LONDON.- Influenced by fashion design, publishing, and scenography, Bruno Zhu’s object-led installations explore notions of agency, authorship, consumption, and power. License to Live marks Zhu’s first institutional UK solo exhibition which centres a written licence agreement as his response to the invitation to develop a new commission.

Authored by Zhu, the agreement details a step-by-step guide to exhibition design that traverses colour, display, ornamentation, and orientation. Specific tones of red, green, yellow, blue, and purple have been selected by Zhu based on their histories of toxic production and relationship to applied arts. When painted across walls and doors, they create a colour code that draws attention to surface as site. Cabinets with openings shaped like playing card symbols – motifs that recur across Zhu’s practice – point to the abstraction of histories of violence, and the colonial inheritances of display commonly found across museums and historic homes. The agreement’s instruction to tie bows around objects, brings formal devices of desire and consumerism into contact with sites of artistic production. A reorientation of 19th century design – parquet flooring, damask style wallpaper, and ornate mouldings turned on their side – traces the reproducibility of historical styles for a mass market.

At Chisenhale Gallery, Zhu’s protocols of display are applied across four interconnected rooms; a preliminary staging absent of any objects. As the agreement is entered into by subsequent institutions or individuals, artworks will be selected by Zhu and future commissioners, and introduced into a restaging of the design.

License to Live explores the visual codes and abstractions embedded across public and private spaces, while raising questions related to artistic labour, ownership, and control within cultural production. Underpinning Zhu’s motivation to create a licence agreement are questions of newness within artistic practice. License to Live can be repurposed or recontextualized to produce newness indefinitely.

Following License to Live at Chisenhale Gallery, the commission will be licensed by CAM-Centro de Arte Moderna Gulbenkian, Lisbon, where it will be reactivated with a selection of works from its collection of modern and contemporary art.

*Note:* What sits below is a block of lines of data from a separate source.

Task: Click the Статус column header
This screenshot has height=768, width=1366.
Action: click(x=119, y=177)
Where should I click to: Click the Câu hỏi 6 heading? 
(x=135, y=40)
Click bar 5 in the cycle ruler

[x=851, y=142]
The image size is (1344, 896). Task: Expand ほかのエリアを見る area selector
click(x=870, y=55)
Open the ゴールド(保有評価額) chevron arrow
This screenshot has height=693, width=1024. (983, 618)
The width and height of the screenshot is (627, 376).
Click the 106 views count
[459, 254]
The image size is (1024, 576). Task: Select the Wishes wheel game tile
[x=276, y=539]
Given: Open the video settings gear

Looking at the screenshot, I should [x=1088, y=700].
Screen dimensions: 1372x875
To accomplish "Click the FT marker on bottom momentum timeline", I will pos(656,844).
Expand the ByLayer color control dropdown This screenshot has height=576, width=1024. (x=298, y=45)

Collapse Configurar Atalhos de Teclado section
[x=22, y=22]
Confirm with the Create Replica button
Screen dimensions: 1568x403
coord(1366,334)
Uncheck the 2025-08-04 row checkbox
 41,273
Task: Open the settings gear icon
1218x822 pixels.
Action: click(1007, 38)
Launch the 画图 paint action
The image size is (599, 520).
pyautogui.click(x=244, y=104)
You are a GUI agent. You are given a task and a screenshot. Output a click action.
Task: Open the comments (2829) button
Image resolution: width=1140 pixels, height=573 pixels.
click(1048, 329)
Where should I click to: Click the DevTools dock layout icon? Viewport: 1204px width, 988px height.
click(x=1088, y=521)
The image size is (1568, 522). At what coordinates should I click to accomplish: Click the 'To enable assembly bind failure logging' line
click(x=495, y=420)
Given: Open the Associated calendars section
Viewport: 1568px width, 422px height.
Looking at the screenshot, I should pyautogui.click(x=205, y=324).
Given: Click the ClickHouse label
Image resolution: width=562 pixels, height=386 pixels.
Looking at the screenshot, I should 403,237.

Bruno Zhu lives and works between Portugal and The Netherlands. Selected exhibitions include: Everybody is Crazy, What Pipeline, Detroit (2023); O Quilombismo, Haus der Kulturen der Welt, Berlin (2023); Chrysalis: The Butterfly Dream, Centre d’Art Contemporain Genève, Geneva (2023); I am not afraid, Cordova, Barcelona (2022); Myth Makers: Spectrosynthesis III, Tai Kwun Contemporary, Hong Kong (2022); Domestic Drama, HALLE FÜR KUNST Steiermark, Graz (2021); and Shhhhhhh, UKS (Unge Kunstneres Samfund), Oslo (2020). He is a member of A Maior, a curatorial program set in a home furnishings and clothing store in Viseu, Portugal.